China Encouraging Mines Consolidation


China’s Ministry of Land and Resources (MLR) is moving to consolidate the mining operations of 15 minerals into fewer, larger groups to improve both efficiency and safety, according to a Bloomberg report published in India’s Business Standard on March 16, 2007. Minerals covered by the plan include copper, iron ore, coal, gold, manganese, bauxite, lead, zinc, molybdenum, tungsten and tin, antimony, rare earths, phosphorus, and sylvite. China’s economy grew 10.7% in 2006, the fastest pace in 11 years, increasing its requirements for raw materials and creating pressure to improve the performance of its mining industry.
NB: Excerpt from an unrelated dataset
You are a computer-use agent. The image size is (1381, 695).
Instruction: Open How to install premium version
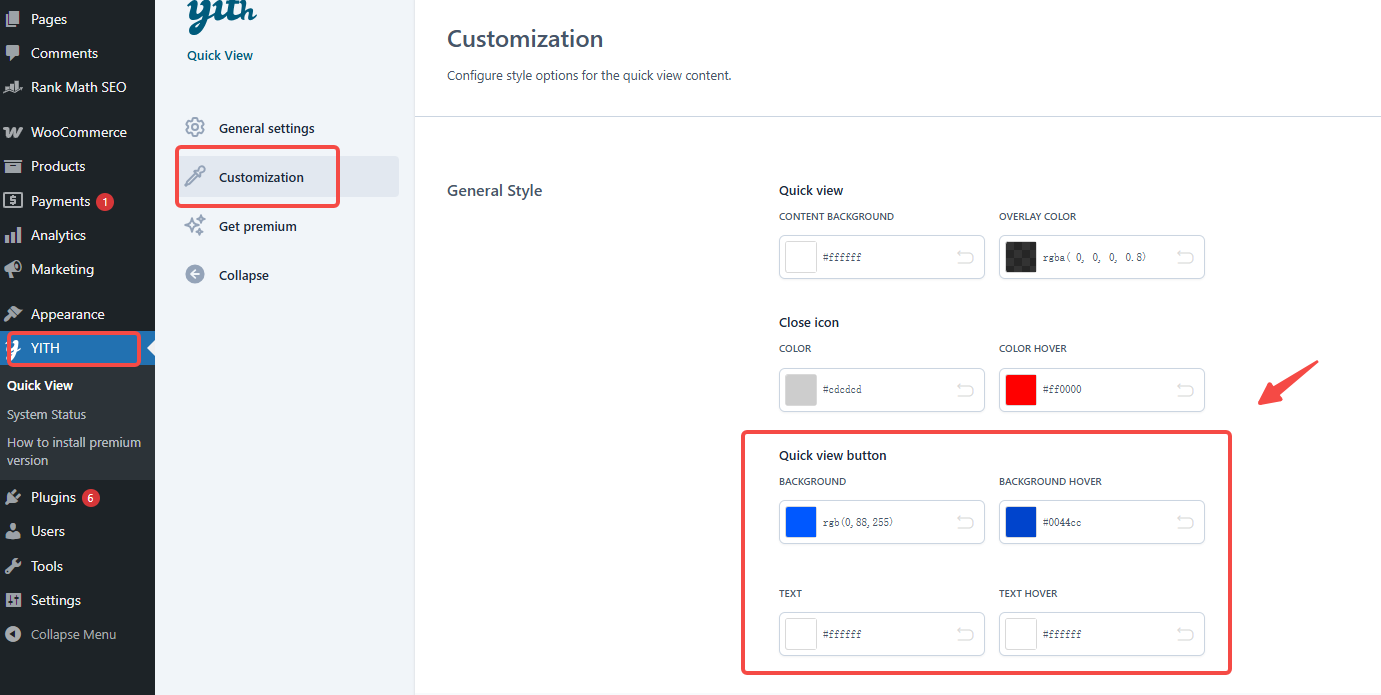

Mining industry consolidation would cut mine numbers from an existing 120,000 mostly smallscale mines owned by individuals, the report said, citing an MLR statement. China also has set a goal of reducing mining deaths and accidents by 10%. China’s safety administration has reported that 4,746 people died in 2,845 coal-mine accidents in 2006, according to the staterun Xinhua News Agency. “The consolidation will help reduce the number of smaller miners, boost efficiency of the utilization and development of the minerals, and improve safety and environmental standards of mining,” the MLR statement said. The government also wants to cut the number of prospecting and mining permits issued by 20%, moving to allow only a single permit for each mining zone. China’s central government asked provincial governments to conduct investigations of local mineral resources and submit proposals to the Land Ministry and the National Development and Reform Commission. Chinese Vice-Premier Zeng Peiyan has said China will draw on its $1 trillion in foreign reserves to build a national strategic stockpile of key minerals, Bloomberg also reported.